An entry in the digitised book Norfolk Families revealed that William Jermy of Bayfield has taken as his second wife Frances Preston, daughter of Isaac Preston of Beeston. The couple had no children, so on William’s death, his property passed to his wife’s brother, the Rev George Preston. It was this clergyman’s son who, named Isaac Preston after his grandfather, was destined to be the elder victim of the murderer. Isaac, having inherited Stansfield Hall, then assumed the surname of Jermy. The reason for his change of name was to comply with a clause in William Jermy’s original will that the estate should pass ‘to the male person with the name Jermy nearest related to me in blood, and to his heirs forever.’ Isaac Jermy, formerly Preston, being a lawyer by profession, simply complied with the letter of William Jermy’s will. Isaac held the important positions of Steward of Yarmouth, and as the Recorder of Norwich, was a part-time circuit judge.
The short summary in Norfolk Families of how Stanfield Hall came into Isaac’s ownership may have been an oversimplification – it seems the inheritance had been challenged. Evidence of this was found in newspaper records on TheGenealogist – on 9 March 1850, there was a short piece referring to men named Jermy and Larner gaining entrance to the now empty and tenantless hall and taking possession of it, having previously put forward claims to the estate.
On 2 December 1848, the Illustration London News had revealed that James Blomfield Rush and Isaac Jermy had been involved in a law dispute, Rush had borrowed money from his landlord to buy another farm, but was unable to repay the mortgage and was also in debt to his bankers. I was aware that the parties were landowners and occupiers at a time when the government was in the process of reforming and replacing the ancient system of payment of tithes in kind with monetary payments. I therefore turned to a search of the tithe schedules and maps on TheGenealogist and was able to see that Rush, who was accused of the murders, occupied land that was owned by the elder Isaac Jermy.

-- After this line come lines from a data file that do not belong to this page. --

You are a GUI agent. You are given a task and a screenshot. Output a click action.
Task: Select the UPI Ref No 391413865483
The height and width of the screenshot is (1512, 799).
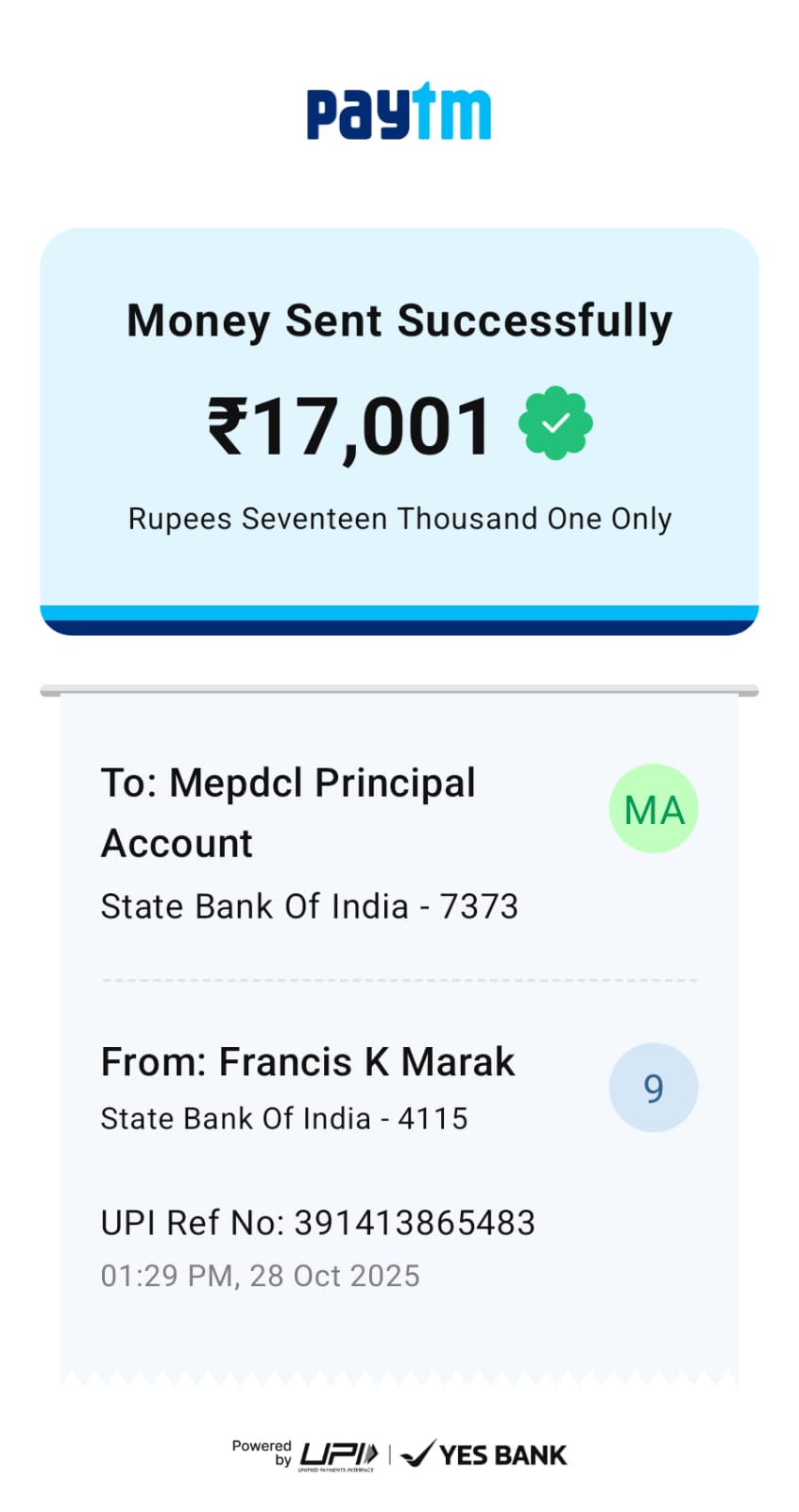(317, 1223)
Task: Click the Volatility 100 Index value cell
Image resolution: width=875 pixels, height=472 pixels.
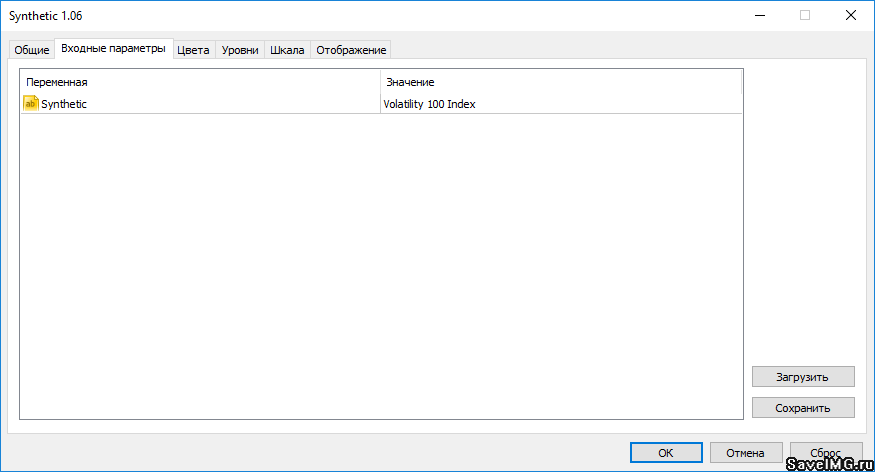Action: 429,104
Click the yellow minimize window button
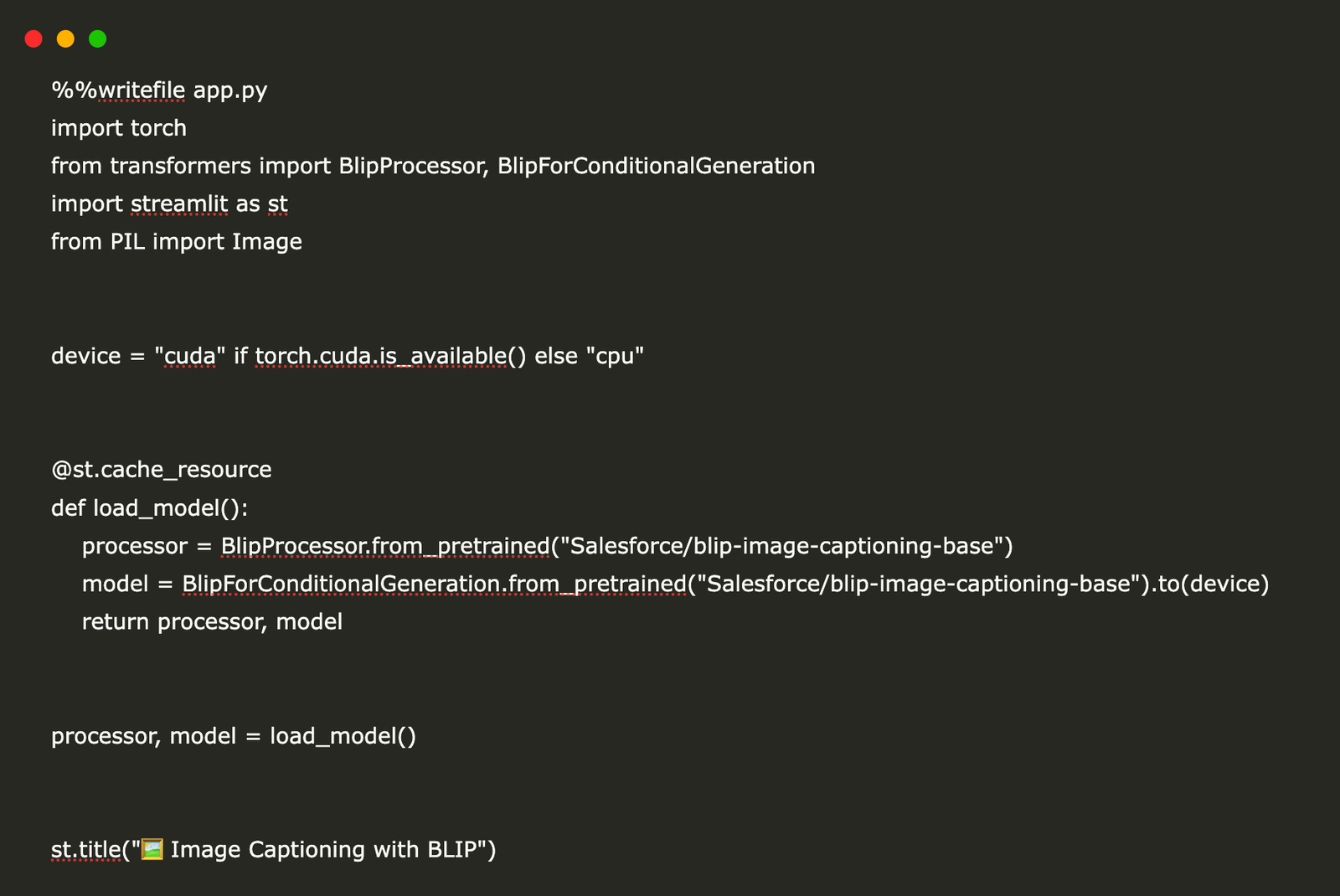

James Rush had become the land agent to the family in the Reverend Preston’s time, but despite being loaned money by Isaac Jermy, the two had a difficult relationship. When Isaac took over his inheritance, he decided to advertise the sale of books from the hall’s library in order to fund the refurbishment of his home. This was brought to the attention of the men who later claimed they were the rightful heirs. They believed that Isaac was breaking one of the terms of the original will of the former owner. Rush, meanwhile, was overstretched by his own farming interests. These included arrears on the mortgage for his farm – one he had bought for himself when he was supposed to be buying it for Isaac. He was the prime suspect for the murders, but tried to put the blame on the estate’s claimants by forging incriminating documents. Unfortunately for him, these documents were signed in the name of a claimant who was illiterate, and could not have been the murderer.
Rush had carried out the shootings of both Isaac Jermy senior and his son whilst in disguise, aiming to conceal his involvement in the crime. A servant he had wounded, however, recognised his bearing and gave evidence to the court to this effect. At trial, the nefarious farmer was convicted after a very short deliberation by the jury, and sentenced to death. James Blomfield Rush’s public execution was carried out in front of Norwich Castle on 14 April 1849. TheGenealogist has lots of records relating to this family. These include the last will of the unfortunate late Recorder of Nowich, Isaac Jermy, in the Prerogative Court of Canterbury wills section. From reading the document we can see that he had intended his son, Isaac Jermy Jermy, to inherit his estate. Instead the Dictionary of National Biography, also on TheGenealogist, shows that Isaac Jermy Jermy’s daughter Sophia Henrietta ended up inheriting Stanfield Hall. When she married Captain Reginald Gwyn, the hall and estate passed into his family. TheGenealogist has a whole host of different record collections ranging from parish, landowner and occupier records, newspapers and magazines, to the digitised books of nobility and gentry. These have all helped reveal the story of the murders at Stanfield Hall.